When we take our part in the Eucharistic action, we allow Jesus to exercise his high priesthood in our behalf by re-presenting his perfect offering of himself to the Father for our salvation. We allow the Holy Spirit to apply to us the salvation won for us on the cross by God the Son. When we share in the Eucharist, we cooperate in the continuing process of our sanctification (“work out your own salvation. . .”). That process is never complete in this life. It must continue until we draw our last breath.

Now back to the original question. Why is it mortal sin, objectively speaking, to choose to stay away from Mass on Sundays or holy days of obligation? The answer is, by that decision, on that occasion, we turn our backs on Christ and on the process of our redemption. We refuse to carry out Christ’s command to “do this” for the recalling and receiving of him and his salvation.

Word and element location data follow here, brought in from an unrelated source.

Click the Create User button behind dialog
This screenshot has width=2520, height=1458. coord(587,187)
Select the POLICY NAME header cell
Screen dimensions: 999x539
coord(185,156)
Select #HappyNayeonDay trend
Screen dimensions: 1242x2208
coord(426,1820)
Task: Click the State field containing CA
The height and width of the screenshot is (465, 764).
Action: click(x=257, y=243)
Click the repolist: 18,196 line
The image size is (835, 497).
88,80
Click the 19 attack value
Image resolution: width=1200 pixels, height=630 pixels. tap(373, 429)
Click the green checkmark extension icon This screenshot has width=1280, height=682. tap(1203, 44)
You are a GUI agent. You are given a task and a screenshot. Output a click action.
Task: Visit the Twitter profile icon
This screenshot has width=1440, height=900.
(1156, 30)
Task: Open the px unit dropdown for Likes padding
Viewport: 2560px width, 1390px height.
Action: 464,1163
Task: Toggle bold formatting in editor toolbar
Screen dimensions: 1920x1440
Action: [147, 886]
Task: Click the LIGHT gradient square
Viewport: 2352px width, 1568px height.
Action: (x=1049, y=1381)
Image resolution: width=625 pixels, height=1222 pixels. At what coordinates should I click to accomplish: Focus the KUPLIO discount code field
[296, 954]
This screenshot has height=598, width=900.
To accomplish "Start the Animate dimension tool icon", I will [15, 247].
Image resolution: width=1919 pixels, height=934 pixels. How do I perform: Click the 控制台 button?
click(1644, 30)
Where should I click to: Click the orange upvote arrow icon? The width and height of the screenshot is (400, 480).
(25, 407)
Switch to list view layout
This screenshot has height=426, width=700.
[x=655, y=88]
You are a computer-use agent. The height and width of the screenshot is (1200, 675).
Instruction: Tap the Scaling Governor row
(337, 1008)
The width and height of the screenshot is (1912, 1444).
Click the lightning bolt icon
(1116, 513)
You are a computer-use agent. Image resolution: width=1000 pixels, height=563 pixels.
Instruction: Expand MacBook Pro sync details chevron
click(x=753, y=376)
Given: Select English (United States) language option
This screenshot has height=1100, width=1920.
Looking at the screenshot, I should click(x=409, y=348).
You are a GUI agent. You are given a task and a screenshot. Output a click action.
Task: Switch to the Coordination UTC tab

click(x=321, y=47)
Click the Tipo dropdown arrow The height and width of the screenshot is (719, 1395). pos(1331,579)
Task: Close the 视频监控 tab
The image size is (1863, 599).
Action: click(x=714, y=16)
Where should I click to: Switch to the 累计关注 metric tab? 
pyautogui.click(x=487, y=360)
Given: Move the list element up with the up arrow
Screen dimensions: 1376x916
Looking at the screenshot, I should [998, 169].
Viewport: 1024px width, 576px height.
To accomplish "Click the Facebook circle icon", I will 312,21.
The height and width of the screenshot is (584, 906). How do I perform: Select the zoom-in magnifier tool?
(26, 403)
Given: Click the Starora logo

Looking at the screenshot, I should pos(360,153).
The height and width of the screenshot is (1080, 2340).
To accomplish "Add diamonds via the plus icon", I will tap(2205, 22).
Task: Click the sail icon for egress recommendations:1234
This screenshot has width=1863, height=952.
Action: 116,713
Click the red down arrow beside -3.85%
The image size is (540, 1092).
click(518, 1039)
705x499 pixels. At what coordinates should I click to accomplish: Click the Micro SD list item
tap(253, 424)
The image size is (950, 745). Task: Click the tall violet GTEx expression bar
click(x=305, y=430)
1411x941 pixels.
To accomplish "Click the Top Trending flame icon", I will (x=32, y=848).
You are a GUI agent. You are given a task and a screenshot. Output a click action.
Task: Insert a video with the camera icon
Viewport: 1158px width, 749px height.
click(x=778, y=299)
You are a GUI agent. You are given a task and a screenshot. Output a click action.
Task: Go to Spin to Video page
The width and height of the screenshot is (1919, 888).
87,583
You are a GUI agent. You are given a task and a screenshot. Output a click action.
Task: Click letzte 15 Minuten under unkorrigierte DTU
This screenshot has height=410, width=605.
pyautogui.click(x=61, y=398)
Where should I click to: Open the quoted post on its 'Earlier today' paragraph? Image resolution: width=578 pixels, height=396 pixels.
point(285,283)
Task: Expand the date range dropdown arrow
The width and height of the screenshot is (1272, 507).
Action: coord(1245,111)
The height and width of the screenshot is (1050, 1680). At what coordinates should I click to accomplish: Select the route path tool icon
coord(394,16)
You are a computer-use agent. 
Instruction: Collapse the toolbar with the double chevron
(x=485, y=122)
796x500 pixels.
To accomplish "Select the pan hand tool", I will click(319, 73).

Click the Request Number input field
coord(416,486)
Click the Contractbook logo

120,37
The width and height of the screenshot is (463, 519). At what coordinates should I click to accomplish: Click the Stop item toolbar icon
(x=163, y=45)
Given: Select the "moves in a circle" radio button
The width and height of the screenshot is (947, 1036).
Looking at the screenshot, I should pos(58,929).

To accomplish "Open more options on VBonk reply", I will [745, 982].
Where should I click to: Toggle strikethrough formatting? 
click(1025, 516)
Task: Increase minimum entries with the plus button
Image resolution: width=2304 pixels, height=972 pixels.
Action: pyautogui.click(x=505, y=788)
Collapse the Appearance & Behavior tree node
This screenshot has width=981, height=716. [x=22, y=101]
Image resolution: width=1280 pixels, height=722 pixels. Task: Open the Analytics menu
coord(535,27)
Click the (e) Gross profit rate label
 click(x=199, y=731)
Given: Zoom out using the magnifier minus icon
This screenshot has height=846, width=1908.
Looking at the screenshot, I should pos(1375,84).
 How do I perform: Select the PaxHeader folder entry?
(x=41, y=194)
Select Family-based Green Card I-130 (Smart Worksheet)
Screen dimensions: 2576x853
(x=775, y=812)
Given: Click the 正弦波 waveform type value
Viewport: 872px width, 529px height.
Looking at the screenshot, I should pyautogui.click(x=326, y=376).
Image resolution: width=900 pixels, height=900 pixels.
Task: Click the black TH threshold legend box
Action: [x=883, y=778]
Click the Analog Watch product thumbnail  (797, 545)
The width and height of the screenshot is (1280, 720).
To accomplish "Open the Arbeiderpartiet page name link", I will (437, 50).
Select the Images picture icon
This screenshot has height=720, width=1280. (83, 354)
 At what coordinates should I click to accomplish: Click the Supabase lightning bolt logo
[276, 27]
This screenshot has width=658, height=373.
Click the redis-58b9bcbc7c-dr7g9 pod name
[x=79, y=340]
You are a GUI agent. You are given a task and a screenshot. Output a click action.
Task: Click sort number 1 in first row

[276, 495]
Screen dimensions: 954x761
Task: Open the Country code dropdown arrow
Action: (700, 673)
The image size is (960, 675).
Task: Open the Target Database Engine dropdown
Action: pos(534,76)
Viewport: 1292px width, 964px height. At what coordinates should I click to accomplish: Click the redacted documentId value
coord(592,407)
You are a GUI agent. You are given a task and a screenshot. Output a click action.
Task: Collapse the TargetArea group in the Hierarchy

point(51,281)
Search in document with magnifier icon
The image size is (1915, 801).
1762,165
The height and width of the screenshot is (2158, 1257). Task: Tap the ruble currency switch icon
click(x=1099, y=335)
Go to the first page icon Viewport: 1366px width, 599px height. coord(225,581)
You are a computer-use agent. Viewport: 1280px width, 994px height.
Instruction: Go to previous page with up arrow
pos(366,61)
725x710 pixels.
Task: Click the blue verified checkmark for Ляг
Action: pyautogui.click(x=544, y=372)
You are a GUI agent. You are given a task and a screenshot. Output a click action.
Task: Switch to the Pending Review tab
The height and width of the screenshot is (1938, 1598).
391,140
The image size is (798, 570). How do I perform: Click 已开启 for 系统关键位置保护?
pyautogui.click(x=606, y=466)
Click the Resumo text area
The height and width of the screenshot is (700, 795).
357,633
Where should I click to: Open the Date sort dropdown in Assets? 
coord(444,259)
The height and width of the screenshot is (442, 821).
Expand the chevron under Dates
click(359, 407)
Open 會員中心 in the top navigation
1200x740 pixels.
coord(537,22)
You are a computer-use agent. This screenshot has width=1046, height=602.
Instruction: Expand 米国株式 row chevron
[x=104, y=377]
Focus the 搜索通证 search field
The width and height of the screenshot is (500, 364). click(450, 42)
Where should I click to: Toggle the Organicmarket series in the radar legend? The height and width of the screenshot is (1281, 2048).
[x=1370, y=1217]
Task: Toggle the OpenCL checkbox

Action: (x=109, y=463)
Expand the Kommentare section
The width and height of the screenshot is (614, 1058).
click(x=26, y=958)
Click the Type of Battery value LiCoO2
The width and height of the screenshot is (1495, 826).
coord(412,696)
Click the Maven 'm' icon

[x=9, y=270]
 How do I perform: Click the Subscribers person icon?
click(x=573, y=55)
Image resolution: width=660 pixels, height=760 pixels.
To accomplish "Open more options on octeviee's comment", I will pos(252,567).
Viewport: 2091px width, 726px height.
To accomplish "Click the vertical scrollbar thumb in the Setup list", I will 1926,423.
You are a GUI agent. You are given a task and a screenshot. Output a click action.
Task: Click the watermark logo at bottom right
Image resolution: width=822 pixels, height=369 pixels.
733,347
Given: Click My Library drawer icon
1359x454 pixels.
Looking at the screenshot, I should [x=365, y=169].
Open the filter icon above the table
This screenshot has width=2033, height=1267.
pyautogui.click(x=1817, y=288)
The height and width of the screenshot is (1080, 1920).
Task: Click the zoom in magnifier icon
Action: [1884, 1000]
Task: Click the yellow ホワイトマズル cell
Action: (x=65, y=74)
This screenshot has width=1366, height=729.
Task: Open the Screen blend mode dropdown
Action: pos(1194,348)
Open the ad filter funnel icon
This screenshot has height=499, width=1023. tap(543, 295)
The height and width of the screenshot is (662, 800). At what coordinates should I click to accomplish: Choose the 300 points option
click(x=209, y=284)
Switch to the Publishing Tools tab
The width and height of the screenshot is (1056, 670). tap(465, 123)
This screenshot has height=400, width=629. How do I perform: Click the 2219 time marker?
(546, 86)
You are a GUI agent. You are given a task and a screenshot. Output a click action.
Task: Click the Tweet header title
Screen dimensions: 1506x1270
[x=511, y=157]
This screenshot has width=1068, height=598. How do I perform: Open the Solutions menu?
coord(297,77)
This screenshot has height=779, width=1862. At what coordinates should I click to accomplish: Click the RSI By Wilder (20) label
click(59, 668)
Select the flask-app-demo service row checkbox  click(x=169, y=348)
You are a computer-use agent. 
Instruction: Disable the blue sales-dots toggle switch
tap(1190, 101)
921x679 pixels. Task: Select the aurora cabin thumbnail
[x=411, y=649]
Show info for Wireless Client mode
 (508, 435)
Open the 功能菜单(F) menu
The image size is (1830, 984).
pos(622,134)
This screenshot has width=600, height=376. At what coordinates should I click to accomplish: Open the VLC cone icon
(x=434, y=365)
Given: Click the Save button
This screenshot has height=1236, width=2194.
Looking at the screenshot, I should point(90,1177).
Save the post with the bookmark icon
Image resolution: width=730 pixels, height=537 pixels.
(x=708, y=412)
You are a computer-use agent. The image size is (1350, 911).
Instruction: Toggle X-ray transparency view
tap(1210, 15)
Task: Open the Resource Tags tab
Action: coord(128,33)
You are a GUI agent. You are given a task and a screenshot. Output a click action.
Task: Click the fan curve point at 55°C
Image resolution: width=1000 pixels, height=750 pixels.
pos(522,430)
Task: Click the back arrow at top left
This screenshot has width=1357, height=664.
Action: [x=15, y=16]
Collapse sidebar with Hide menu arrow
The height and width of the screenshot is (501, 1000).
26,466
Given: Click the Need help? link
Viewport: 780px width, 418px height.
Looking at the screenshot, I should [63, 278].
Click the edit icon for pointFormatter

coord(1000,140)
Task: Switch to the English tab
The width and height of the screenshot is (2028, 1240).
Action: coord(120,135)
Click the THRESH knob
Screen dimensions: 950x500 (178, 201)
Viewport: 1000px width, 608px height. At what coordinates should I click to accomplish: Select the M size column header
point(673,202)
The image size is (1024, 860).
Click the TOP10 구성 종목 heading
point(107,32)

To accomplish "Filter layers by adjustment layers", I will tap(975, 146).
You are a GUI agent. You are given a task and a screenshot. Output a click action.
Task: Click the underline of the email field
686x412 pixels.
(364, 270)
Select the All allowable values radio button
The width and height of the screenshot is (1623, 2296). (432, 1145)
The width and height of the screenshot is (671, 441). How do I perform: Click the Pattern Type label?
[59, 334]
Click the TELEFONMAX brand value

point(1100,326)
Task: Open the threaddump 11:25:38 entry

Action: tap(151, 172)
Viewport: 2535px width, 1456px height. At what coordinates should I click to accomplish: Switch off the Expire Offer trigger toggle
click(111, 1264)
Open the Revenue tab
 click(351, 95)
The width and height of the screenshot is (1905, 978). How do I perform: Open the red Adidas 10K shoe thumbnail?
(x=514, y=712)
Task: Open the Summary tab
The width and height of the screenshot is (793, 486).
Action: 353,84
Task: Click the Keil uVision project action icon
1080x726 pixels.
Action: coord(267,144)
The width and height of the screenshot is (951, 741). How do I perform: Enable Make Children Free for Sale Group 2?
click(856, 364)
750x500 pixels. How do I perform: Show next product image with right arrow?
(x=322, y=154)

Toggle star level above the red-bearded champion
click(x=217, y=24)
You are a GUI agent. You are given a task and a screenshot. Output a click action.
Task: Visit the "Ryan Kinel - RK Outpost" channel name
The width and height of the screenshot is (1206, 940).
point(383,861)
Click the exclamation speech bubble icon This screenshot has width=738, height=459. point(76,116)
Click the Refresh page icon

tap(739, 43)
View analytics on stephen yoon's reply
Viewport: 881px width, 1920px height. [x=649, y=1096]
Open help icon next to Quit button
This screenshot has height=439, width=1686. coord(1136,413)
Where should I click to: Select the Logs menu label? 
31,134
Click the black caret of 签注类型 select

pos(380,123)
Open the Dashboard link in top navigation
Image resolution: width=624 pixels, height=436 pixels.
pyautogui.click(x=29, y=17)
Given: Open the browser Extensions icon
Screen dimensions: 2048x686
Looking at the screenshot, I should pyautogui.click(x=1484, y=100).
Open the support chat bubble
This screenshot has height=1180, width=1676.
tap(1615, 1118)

The utter folly of what we do by willfully ignoring our Mass obligation is somewhat analogous to a deep-sea diver’s putting a crimp in his air line so that no air can come through to keep him alive. By a decision to miss Sunday Mass or a holy day of obligation we suspend the operation of sanctifying grace in our lives. For the sake of our eternal salvation, we must go to confession in true contrition as soon as possible and take the crimp out of our air line, so to speak, allowing sanctifying grace again to flood our souls.